··· Input for this task ···

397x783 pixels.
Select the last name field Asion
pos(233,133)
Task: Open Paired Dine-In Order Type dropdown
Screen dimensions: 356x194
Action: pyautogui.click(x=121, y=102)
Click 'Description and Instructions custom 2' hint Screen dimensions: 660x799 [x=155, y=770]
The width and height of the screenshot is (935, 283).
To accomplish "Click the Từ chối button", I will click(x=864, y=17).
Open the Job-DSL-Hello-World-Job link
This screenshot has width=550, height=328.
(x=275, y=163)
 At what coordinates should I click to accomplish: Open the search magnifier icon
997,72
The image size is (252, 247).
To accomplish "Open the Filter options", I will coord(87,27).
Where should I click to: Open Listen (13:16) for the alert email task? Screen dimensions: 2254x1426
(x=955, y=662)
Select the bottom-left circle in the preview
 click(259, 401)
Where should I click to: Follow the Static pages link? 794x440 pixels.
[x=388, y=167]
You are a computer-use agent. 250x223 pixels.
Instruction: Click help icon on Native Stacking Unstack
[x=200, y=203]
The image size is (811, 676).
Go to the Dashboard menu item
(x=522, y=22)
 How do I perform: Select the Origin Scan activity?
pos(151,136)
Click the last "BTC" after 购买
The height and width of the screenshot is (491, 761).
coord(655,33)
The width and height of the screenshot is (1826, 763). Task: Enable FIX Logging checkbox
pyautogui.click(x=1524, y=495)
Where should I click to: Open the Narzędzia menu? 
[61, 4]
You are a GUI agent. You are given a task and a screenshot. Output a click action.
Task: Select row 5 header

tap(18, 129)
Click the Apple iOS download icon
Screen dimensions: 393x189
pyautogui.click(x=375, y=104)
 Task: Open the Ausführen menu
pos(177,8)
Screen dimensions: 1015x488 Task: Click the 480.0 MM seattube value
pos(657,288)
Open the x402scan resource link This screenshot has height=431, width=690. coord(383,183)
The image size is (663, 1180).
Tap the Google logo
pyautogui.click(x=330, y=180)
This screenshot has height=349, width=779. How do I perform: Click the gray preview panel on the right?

···

-- Activity --
For the listing above, identify each line bearing "image".

-- Response below --
The image size is (252, 247).
The image size is (811, 676).
The image size is (663, 1180).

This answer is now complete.